What to do =
Copy all lines in the material holding the string "field".

Records to process =
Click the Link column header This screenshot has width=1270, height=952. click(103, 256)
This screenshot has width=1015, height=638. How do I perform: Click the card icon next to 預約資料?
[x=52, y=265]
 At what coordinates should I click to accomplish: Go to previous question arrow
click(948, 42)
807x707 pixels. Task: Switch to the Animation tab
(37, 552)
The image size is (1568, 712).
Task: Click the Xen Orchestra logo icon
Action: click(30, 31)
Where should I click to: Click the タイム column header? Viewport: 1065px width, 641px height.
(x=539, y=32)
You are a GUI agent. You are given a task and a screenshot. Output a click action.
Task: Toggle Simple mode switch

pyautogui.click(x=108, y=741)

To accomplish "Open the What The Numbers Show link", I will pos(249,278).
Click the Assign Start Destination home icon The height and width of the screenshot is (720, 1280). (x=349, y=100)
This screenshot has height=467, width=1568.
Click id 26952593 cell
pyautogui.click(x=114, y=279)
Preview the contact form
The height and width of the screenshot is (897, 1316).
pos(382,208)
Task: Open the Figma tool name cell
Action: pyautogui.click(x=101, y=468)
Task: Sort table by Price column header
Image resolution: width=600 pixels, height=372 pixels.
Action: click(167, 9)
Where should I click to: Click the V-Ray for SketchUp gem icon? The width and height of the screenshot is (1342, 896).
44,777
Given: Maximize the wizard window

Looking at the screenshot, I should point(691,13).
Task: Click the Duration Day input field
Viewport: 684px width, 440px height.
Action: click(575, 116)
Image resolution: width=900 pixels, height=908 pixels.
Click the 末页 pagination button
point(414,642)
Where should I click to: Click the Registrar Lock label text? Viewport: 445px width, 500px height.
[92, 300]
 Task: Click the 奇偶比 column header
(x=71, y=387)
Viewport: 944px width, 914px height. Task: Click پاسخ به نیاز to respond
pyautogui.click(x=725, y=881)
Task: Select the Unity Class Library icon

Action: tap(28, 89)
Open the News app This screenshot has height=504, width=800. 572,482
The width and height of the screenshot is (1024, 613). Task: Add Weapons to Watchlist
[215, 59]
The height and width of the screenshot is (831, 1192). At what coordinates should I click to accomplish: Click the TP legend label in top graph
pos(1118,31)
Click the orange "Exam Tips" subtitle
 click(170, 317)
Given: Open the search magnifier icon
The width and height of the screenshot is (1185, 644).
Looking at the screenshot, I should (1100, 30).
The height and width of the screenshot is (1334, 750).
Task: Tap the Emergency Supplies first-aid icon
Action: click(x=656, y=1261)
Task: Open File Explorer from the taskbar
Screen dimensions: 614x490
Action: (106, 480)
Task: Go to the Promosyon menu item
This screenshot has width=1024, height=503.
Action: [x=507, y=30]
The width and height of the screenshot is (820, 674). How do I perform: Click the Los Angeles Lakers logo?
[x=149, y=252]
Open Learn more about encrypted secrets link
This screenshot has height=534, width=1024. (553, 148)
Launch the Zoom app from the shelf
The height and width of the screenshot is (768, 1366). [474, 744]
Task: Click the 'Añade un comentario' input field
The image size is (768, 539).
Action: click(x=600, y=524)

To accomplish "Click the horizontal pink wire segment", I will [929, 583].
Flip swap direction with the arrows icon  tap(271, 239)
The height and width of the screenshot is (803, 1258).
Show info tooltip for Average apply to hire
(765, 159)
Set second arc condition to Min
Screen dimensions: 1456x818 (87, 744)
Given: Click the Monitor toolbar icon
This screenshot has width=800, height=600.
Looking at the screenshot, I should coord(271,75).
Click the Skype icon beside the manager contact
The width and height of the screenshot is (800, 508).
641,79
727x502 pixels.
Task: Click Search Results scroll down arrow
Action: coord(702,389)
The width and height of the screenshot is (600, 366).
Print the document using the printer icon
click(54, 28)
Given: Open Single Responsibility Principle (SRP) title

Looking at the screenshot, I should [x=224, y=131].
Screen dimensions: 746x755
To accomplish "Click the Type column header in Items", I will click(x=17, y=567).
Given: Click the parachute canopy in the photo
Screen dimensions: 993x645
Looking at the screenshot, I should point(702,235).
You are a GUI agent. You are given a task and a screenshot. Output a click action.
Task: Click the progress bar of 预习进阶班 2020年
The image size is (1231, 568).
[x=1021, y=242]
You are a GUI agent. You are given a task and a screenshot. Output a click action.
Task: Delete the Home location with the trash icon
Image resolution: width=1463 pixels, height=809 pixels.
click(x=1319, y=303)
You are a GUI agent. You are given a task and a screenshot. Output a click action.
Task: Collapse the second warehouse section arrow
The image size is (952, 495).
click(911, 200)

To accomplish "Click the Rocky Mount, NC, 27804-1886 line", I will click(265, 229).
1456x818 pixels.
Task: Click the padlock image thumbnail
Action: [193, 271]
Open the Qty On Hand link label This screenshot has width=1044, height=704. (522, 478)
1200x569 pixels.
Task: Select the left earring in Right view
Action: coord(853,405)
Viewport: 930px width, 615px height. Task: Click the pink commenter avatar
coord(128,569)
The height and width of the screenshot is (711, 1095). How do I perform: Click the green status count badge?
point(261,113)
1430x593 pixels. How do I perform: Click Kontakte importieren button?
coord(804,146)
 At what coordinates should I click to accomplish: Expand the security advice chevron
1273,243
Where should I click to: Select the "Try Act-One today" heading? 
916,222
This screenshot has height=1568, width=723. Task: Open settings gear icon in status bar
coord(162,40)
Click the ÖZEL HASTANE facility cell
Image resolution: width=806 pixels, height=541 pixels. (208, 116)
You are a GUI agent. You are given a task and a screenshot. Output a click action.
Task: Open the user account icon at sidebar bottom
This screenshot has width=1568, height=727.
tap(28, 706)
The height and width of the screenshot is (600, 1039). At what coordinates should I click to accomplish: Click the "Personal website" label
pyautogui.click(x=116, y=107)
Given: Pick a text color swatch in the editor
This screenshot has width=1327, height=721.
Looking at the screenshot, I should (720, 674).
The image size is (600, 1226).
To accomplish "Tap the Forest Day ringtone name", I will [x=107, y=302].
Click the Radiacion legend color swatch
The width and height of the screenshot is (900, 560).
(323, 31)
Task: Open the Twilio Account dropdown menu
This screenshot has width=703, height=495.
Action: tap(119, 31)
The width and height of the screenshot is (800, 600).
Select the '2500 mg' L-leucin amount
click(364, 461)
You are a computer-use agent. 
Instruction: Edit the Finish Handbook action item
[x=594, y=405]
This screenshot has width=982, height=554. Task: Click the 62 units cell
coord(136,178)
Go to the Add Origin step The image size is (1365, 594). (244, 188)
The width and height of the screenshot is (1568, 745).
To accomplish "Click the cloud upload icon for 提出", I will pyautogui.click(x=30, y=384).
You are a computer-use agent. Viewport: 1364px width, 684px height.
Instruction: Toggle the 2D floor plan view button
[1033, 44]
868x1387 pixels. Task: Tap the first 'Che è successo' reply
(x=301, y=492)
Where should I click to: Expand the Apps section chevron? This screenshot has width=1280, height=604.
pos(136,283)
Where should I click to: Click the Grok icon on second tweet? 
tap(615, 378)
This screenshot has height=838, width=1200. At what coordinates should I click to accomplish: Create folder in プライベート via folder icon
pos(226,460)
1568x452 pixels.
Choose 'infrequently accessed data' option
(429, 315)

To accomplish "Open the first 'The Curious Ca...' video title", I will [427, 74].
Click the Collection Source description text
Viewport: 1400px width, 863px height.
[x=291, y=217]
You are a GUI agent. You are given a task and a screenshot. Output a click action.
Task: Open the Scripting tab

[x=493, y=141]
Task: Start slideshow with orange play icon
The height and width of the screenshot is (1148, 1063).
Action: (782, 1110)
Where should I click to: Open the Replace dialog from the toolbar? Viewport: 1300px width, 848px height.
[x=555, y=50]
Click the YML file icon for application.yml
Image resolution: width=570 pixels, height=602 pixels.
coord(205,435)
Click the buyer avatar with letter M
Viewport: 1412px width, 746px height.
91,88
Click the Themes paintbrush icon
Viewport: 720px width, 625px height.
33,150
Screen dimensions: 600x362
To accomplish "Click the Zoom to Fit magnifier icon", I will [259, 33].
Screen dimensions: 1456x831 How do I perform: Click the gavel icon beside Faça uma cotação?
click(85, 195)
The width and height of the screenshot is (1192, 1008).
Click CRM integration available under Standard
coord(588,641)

Exercise response =
Task: Click the Duration Day input field
Task: Click the 'Añade un comentario' input field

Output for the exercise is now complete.